Large-scale discovery and confirmation of InDels between/within G. barbadense and G. hirsutumESTs

InDels can lead to differentiation of species, and small InDels were widely distributed in the different species. In the study, 297,214 G. hirsutum and 32,525 G. barbadense EST sequences were assigned as two distinct data sets for all possible InDels loci based on in silico PCR strategy. A set of primer pairs from G. barbadense EST sequences were run against the G. hirsutum EST sequences dataset based on in silico PCR analysis with a threshold less than 3 mismatch bases. In total, 28,426 InDel loci derived from 18,797 G. barbadense ESTs were identified using a custom InDel_pipeline.pl script. After redundancy analysis, 13,275 unique EST InDel loci were detected for further study. Of these, 6,502 contained only 1 bp InDel size, 4,613 with 2 to 4 bp, 1,125 with 5 to 10 bp, and 1,035 had more than 10 bp. The average length of the InDels was 21 bp, with the longest InDels up to 168 bp (Additional file 5: Table S4).

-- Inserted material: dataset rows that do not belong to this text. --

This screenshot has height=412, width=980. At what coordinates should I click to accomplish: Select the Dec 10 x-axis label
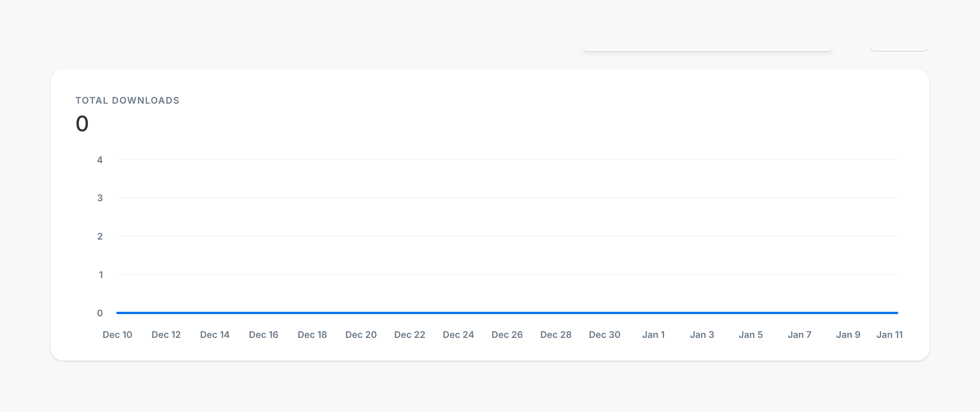coord(117,335)
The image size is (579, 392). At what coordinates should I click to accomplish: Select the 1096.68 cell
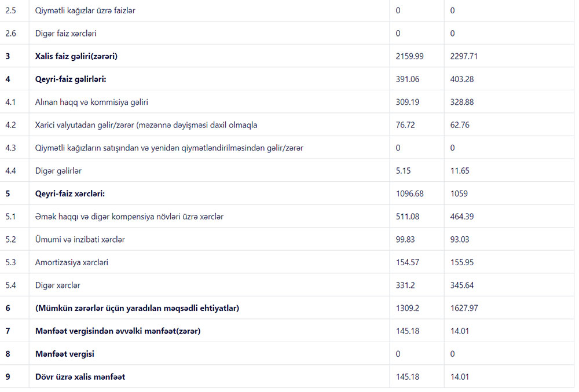[x=410, y=193]
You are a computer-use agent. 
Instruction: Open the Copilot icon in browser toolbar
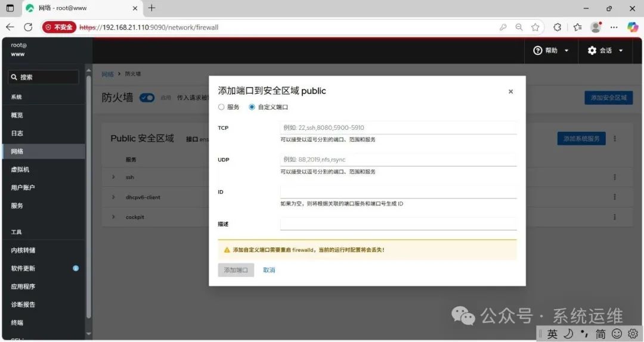(633, 27)
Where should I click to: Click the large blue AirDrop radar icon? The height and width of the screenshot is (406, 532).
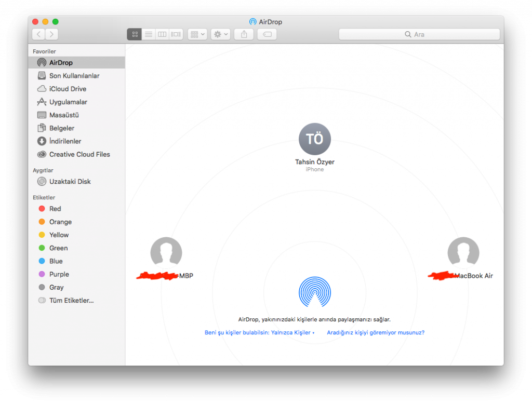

Based on in silico PCR analysis, 2,160 InDel markers were developed with InDel lengths > =5 bp (Additional file 6: Table S5). To verify the accuracy and efficiency of InDel markers, 90 randomly selected InDel primer pairs were synthesized for the polymorphisms detection between/within G. barbadense and G. hirsutum using two tetraploids, G. hirsutum acc. TM-1 and G. barbadense cv. Hai7124, and two diploids, G. herbaceum and G. raimondii.

Of 90 randomly selected InDel loci, 64 primer pairs showed distinguishable orthologous and/or homoeologous polymorphisms (Figure 3), with 46.87% (from 30 InDel markers) orthologous polymorphisms (Type 1 in Figure 3) and 53.13% (from 34 InDel markers) homoeologous polymorphisms (Type 2 in Figure 3). In addition, 20 InDel primer pairs were unable to produce detectable polymorphic electrophoresis bands between G. hirsutum and G. barbadense (Type 3 in Figure 3), and 6 InDel primer pairs failed to amplify PCR products in tested cotton accessions. Amplification information for 90 InDels markers is included in the Electronic Supplementary Additional file 7: Table S6.

Figure 3
figure 3

Electropherogram and banding patterns of InDel primer pairs in four cotton species. Type 1: Orthlogous loci polymorphisms between G. barbadense and G. hirsutum. Type 2: Homoeologous loci polymorphisms within G. barbadense and G. hirsutum. Type 3: Orthlogous and/or homoeologous loci monomorphisms between/within G. barbadense and G. hirsutum. Note: From left to right in electropherogram: M: marker; A: G. herbaceum; D: G. raimondii; T: G. hirsutum acc. TM-1; H: G. barbadense cv. Hai7124.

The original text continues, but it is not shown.